** Document segment **
________________

Use zstandard implementation from stdlib (PEP-784) #2034

Rogdham · 2025-08-03T18:59:06Z

Thanks to PEP-784, Zstandard will be included in Python starting from version 3.14, and also in the tarfile module.

So for Python 3.14+, we don't need an external lib. For older version of Python, I'm using backports.zstd.

This also allows to remove the Python version check against 3.12+: we can use the filter parameter in all cases (implementation of tarfile module in backports.zstd comes from CPython 3.14 codebase).

As a result, this allowed for a small refactor, that improves clarity and reduces redundancy.

I'm expecting the typing tests with mypy to fail if checked against version 3.14+ of Python, because the proper type hints for the tarfile module (to allow r:zst mode) are not in the latest released version of mypy yet (they are in typeshed and on mypy master branch, so probably in next release). Edit: works starting from mypy 1.18.1

~~Also, backports.zstd does not currently support PyPy (but should do before October), so if you do want to work with PyPy I suggest to wait a little bit before merging the PR.~~ Edit: now supported starting from backports.zstd version 0.5.0

Note that I don't know the hatch codebase, but did my best to fit in. Feel free to suggest any changes!

Full disclosure: I'm the author and maintainer of backports.zstd, and the maintainer of pyzstd (which code was used as a base for the integration into Python). I also helped with PEP-784 and its integration into CPython.

Fixes #1801
Fixes #2007
Fixes #2077

ofek · 2025-08-03T19:13:24Z

It will take me some time to review this but thanks so much for your efforts on standard library inclusion! Out of curiosity, have you ran benchmarks compared to the zstandard package? https://pypi.org/project/zstandard/

Rogdham · 2025-08-03T19:21:29Z

Out of curiosity, have you ran benchmarks compared to the zstandard package?

Not yet. This is something I would like to do, but having a meaningful benchmark it kind of hard.

So far I chose instead to invest my time in PEP-784, integration into CPython, and backports.zstd.

I believe that even if the implementation in CPython (or in the backport) is slower by a huge margin, it would not change much for most applications. Of course this would depend on the difference and the application.

ofek · 2025-08-03T22:51:20Z

Please let me know whenever you come up with even a simple benchmark, I'm very interested!

Rogdham · 2025-08-16T11:01:56Z

Please let me know whenever you come up with even a simple benchmark

This benchmark is work in progress, but I compared the oneshot compression/decompression of bytes already in memory (in a variable), for different sizes (1kB/1MB/1GB) and different levels (the default of 3 as well as levels with higher compression: 10 and 17). Data used from enwik9.

Each operation was run with timeit, using a value for number big enough so that each operation runs for about 10 seconds.

green means backports.zstd is faster

For the use case of hatch, my guess is that you would decompress archives around 1MB in size, so switching from zstandard to backports.zstd would be around 3% slower when decompressing.

However, unless you are doing it numerous times, it does not change much, as the operation takes less than 2 milliseconds.

________________

** Dataset section **
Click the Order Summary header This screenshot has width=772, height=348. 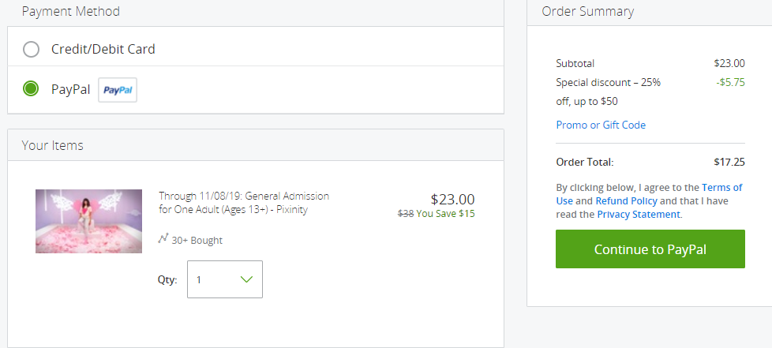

________________

** What you will do **
Summarize the pull request thread on Zstandard above in two sentences.

** Solution to the problem **
The pull request uses the Zstandard implementation added to Python 3.14 by PEP-784, with backports.zstd for older versions, which removes the need for an external library and the check against Python 3.12+ and allows a small refactor. Asked about benchmarks against the zstandard package, the backports.zstd maintainer later estimated that decompressing archives around 1MB would be about 3% slower, which changes little because the operation takes less than 2 milliseconds.